Analysis of the SAG5 locus reveals a distinct genomic organisation in virulent and avirulent strains of Toxoplasma gondii.

We have recently characterised, in the virulent strain RH of Toxoplasma gondii, three glycosylphosphatidylinositol-anchored surface antigens related to SAG1 (p30) and encoded by highly homologous, tandemly arrayed genes named SAG5A, SAG5B and SAG5C. In the present study, we compared the genomic organisation of the SAG5 locus in strains belonging to the three major genotypes of T. gondii.

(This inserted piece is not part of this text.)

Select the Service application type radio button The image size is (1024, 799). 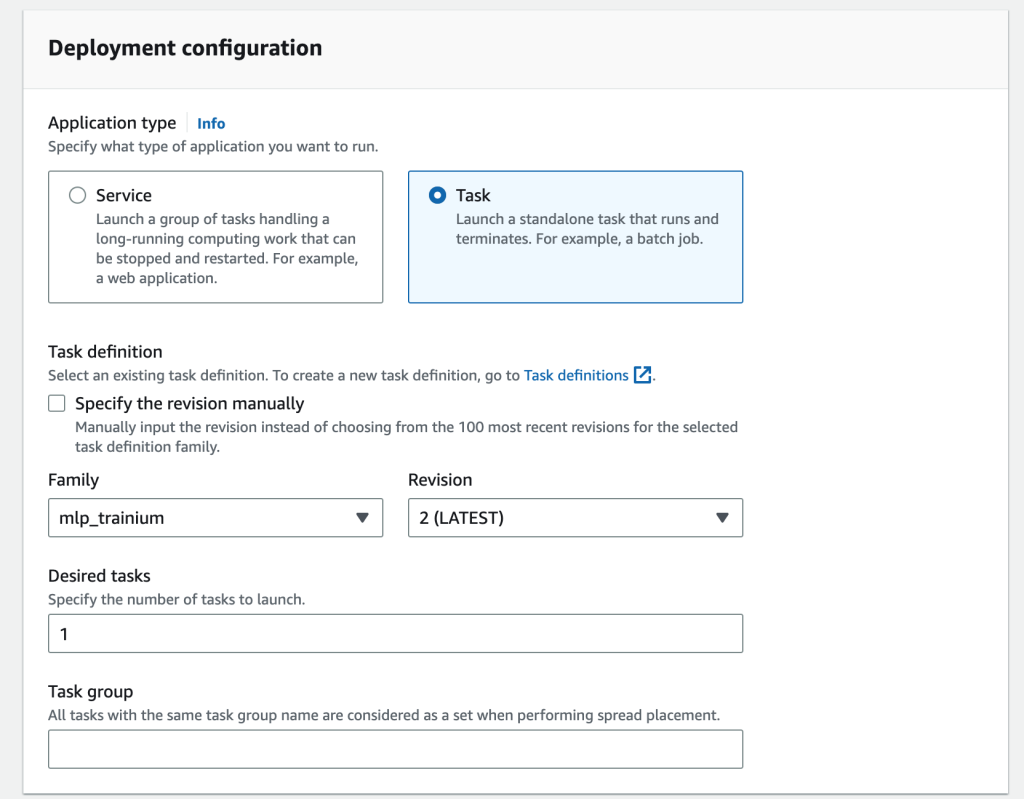(77, 196)
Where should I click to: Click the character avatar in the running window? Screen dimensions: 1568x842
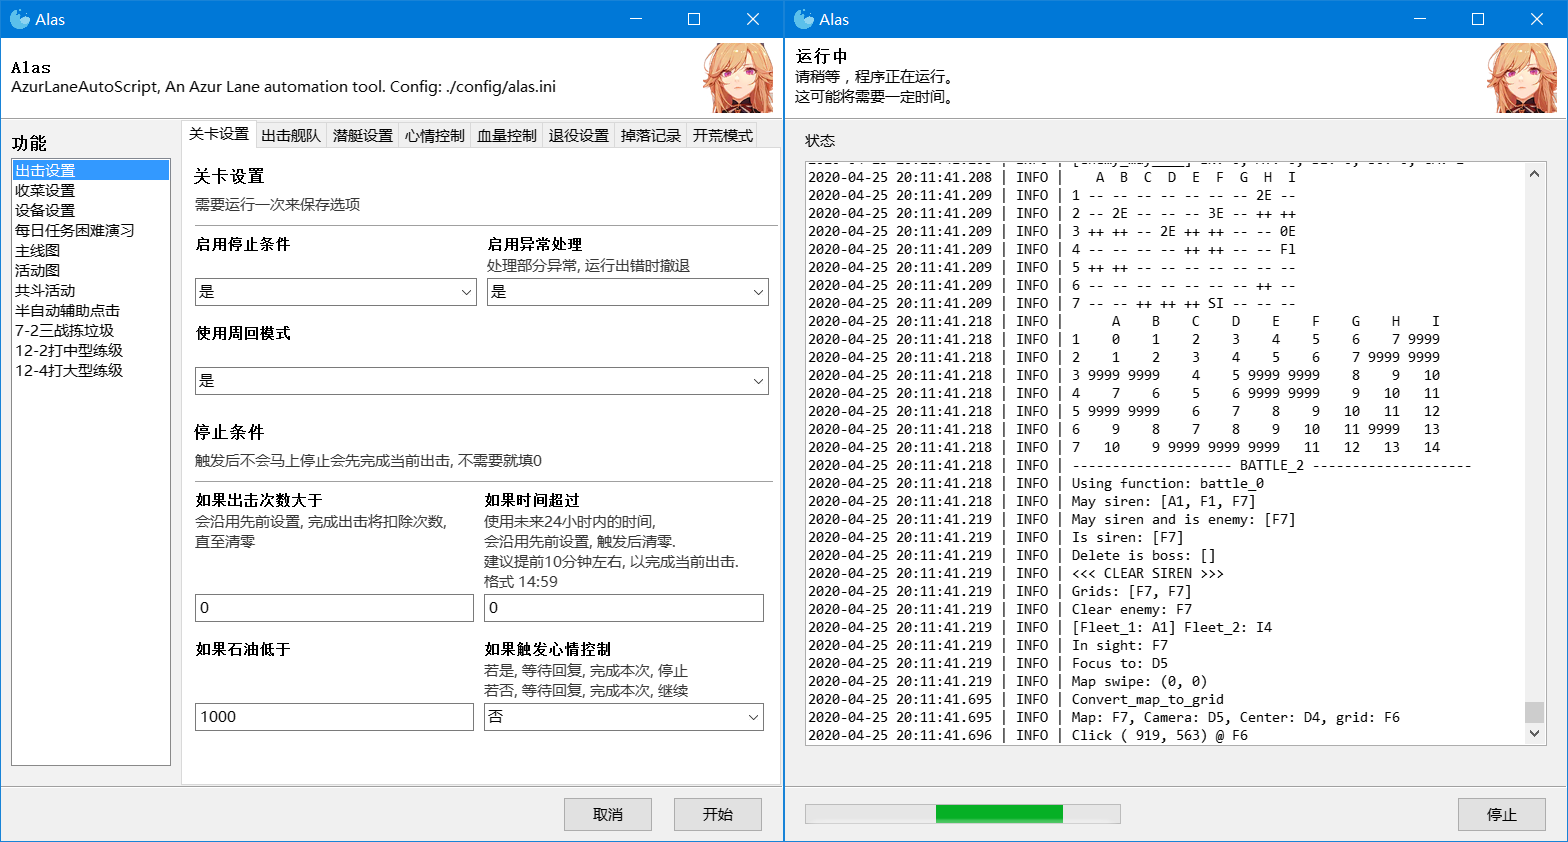(x=1522, y=78)
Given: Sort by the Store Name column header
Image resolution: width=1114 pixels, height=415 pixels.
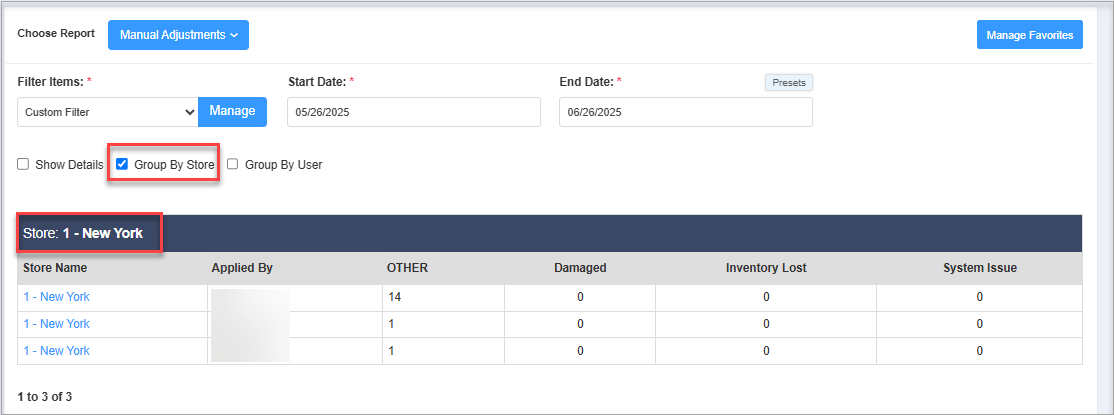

Southern blot analysis using a SAG5-specific probe produced two related but distinct hybridisation patterns, one exclusive of genotype I virulent strains, the other shared by avirulent strains of either genotype II or genotype III. To understand the molecular bases of this intergenotypic heterogeneity, we cloned and sequenced the SAG5 locus in the genotype II strain Me49. We found that in this isolate the SAG5B gene is missing, with SAG5A and SAG5C laying contiguously. This genomic arrangement explains the hybridisation profiles observed for all the avirulent strains examined and indicates that the presence of SAG5B is a distinctive trait of genotype I. Furthermore, we identified two novel SAG1-related genes, SAG5D and SAG5E, mapping respectively 1.8 and 4.0 kb upstream of SAG5A. SAG5D is transcribed in tachyzoites and encodes a polypeptide of 362 amino acids sharing 50% identity with SAG5A-C, whereas SAG5E is a transcribed pseudogene. We also evaluated polymorphisms at the SAG5 locus by comparing the coding regions of SAG5A-E from strains representative of the three archetypal genotypes. In agreement with the strict allelic dimorphism of T. gondii, we identified two alleles for SAG5D, whereas SAG5A, SAG5C and SAG5E were found to be three distinct nucleotide variants. The higher intergenotypic polymorphism of SAG5A, SAG5C and SAG5E suggests that these genes underwent a more rapid genetic drift than the other members of the SAG1 family. Finally, we developed a new PCR-restriction fragment length polymorphism method based on the SAG5C gene that is able to discriminate between strains of genotype I, II and III by a single endonuclease digestion.